Lalu saat saksi parpol mengajukan beberapa bukti kecurangan berupa perbedaan suara, KPU Maluku Utara tak bisa menjelaskan pasti lantaran 3 di antara komisioner itu baru dilantik pada Selasa (6/5) kemarin.

"Pertama Halmahera Selatan perlu dicermati DA1-nya, Halmahera Timur juga perlu dicermati DA1 dan Pulau Morotai perlu juga dicermati," jelas Husni membacakan kesimpulan.

"Proses pencermatan akan dilakukan di Jakarta di kantor ini. Bahan-bahan yang dibutuhkan ditarik ke Jakarta. Saksi parpol diminta menghadiri melihat proses ini dilakukan dan kita punya waktu sore ini sampai besok malam," lanjut dia.

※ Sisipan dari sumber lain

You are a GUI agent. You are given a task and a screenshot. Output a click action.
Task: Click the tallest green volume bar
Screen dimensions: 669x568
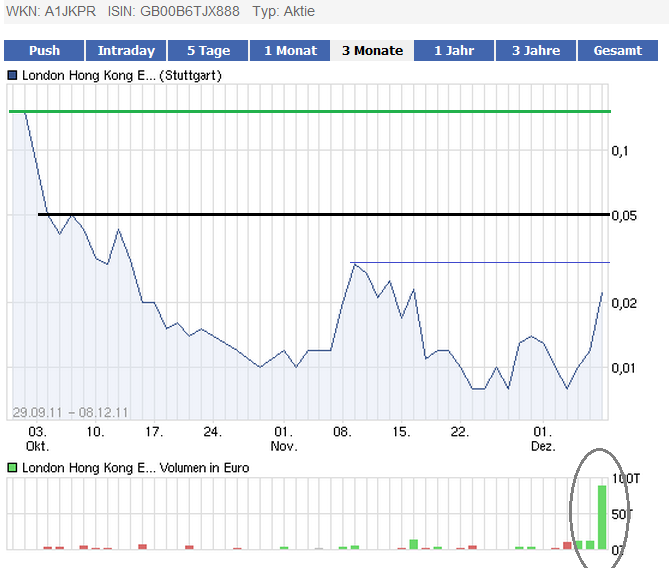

Dengan ditundanya rekapitulasi penghitungan suara Maluku Utara, maka total 19 provinsi yang sudah disahkan oleh KPU RI sejak rekap pertama dimulai hari Sabtu (26/4) lalu.

19 Provinsi tersebut adalah Bangka Belitung, Jambi, Kalimantan Barat, Gorontalo, Bali, Kalimantan Tengah, Sumatera Barat, Sulawesi Tengah, Nusa Tenggara Barat (NTB) Aceh, Banten, Kalimantan Selatan, Sulawesi Selatan, DKI Jakarta, DIY, Lampung, Papua Barat, Kepulauan Riau, Jawa Tengah.

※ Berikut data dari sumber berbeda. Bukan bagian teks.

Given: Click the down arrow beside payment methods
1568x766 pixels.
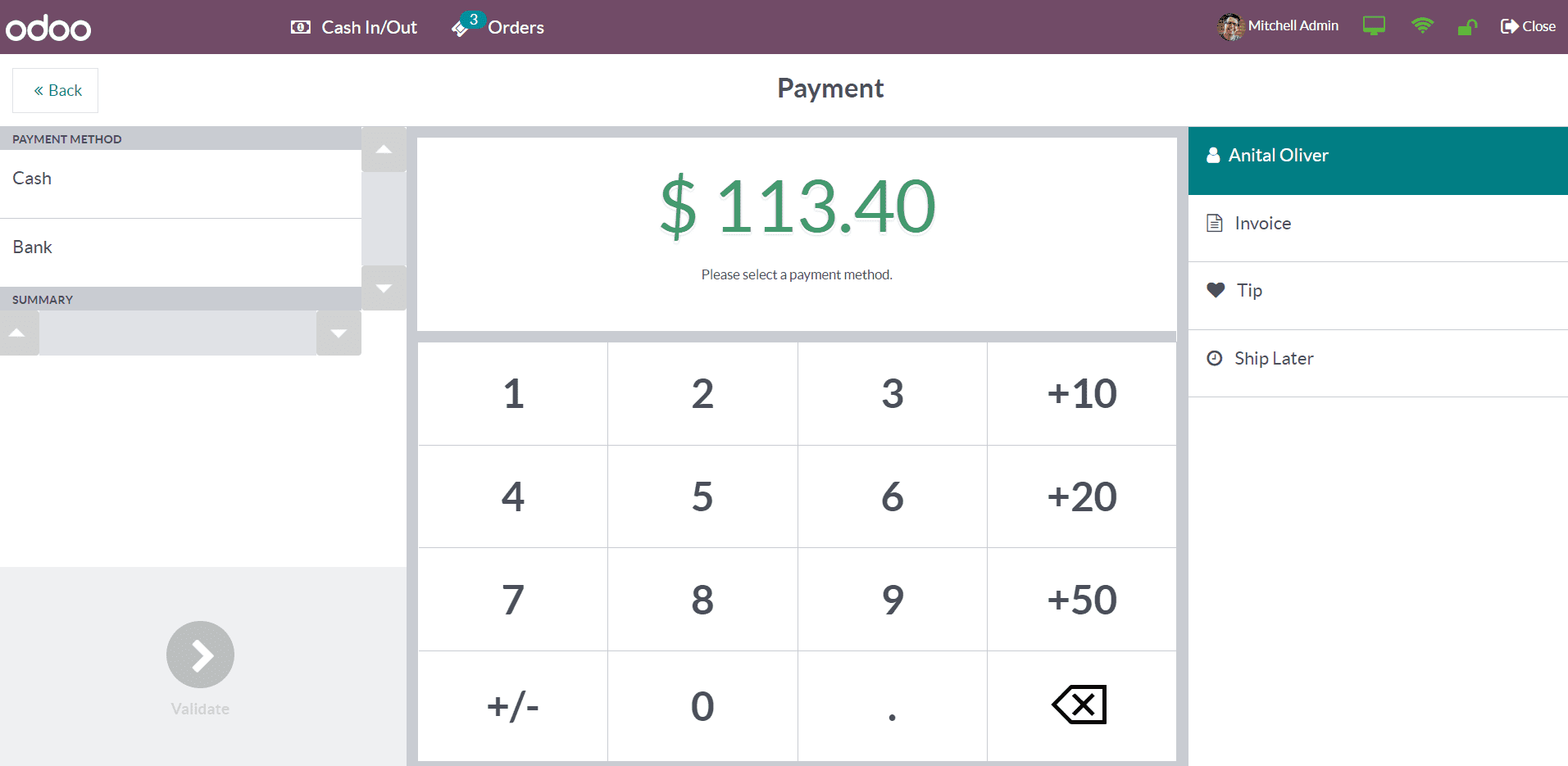Looking at the screenshot, I should (384, 288).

Sementara ada 10 provinsi lain yang sudah dipresentasikan namun ditunda pengesahannya karena ada beberapa temuan masalah, yaitu Riau, Jawa Barat, Bengkulu, Sulawesi Tenggara, Sumatera Selatan, Sulawesi Barat, Kalimantan Timur, Sulawesi Utara, NTT, dan Maluku Utara.

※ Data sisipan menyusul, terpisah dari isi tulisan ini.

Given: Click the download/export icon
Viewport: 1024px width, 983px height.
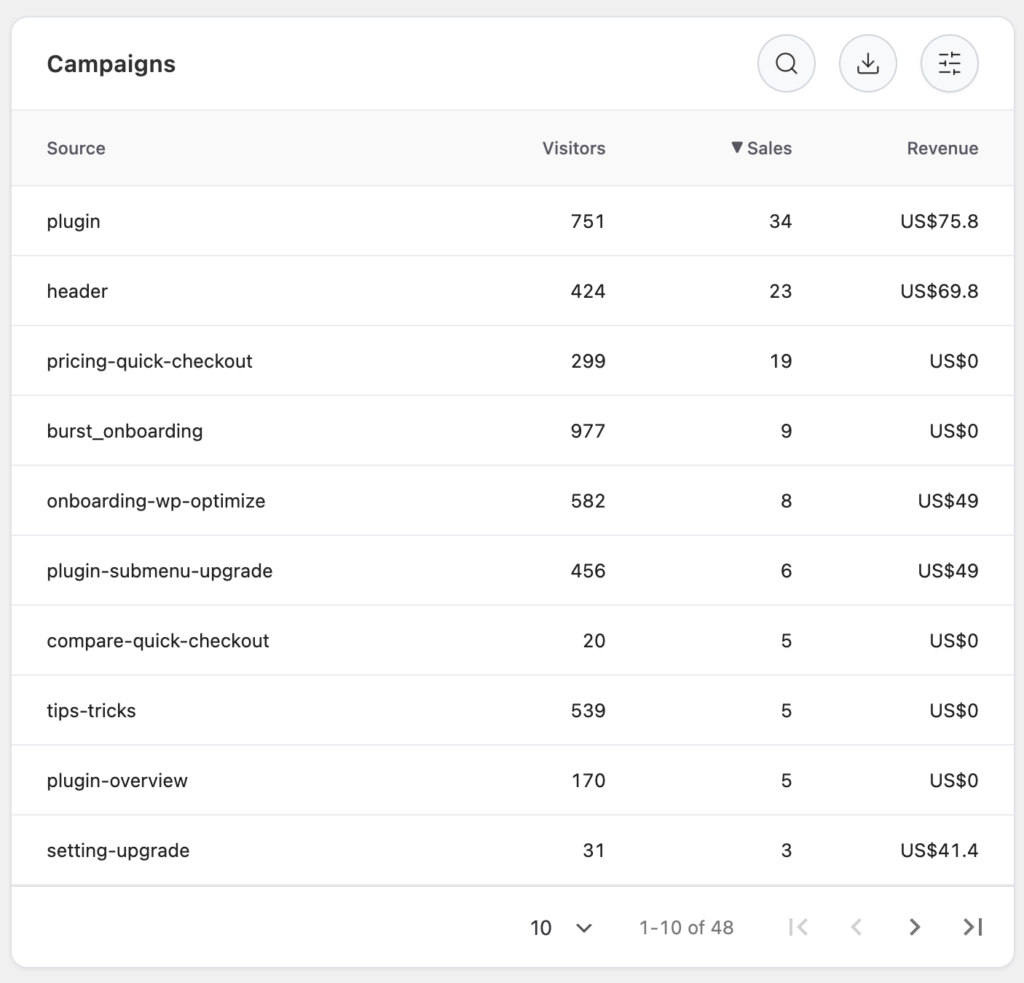Looking at the screenshot, I should (868, 63).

Kemudian ada 3 provinsi lainnya yang sama sekali belum dipresentasikan dan dibahas data perolehan suaranya di KPU RI, yaitu Sumatera Utara, Papua, dan Maluku.

Sementara proses rekapitulasi di KPU RI malam ini mulai memasuki perolehan suara Jawa Timur dengan 11 dapil. KPU menargetkan seluruhnya selesai pada Jumat, 9 Mei 2014.